• WHAT THE TASK REQUIRES: Report how many lines of the entries below contain the string "point", counting a line only when the letters match in case. Give the number alone.
*** SOURCE MATERIAL
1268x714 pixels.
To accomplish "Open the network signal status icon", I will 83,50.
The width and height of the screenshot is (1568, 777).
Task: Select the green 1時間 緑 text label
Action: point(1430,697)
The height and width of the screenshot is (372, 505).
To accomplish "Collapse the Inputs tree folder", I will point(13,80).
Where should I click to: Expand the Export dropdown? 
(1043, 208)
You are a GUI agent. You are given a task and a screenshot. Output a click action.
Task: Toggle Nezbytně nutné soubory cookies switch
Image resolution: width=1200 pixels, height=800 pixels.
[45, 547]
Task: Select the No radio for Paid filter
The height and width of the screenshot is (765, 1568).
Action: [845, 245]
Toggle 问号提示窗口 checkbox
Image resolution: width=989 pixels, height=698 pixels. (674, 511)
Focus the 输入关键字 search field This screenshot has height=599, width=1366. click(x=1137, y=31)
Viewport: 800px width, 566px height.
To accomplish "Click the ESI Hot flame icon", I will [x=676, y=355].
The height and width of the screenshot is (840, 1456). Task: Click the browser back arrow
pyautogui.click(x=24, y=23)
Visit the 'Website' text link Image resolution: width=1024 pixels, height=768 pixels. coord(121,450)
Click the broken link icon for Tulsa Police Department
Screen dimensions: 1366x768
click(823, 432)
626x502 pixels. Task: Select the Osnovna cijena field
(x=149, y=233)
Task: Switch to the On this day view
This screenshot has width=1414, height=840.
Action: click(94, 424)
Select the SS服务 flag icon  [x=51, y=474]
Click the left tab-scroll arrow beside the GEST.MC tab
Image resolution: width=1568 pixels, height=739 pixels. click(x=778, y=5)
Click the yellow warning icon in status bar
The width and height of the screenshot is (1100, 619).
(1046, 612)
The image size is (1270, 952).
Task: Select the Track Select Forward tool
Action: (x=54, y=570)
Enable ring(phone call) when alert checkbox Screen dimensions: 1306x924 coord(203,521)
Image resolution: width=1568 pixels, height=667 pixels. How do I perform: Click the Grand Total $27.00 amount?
******
• WRITTEN SOLUTION: 2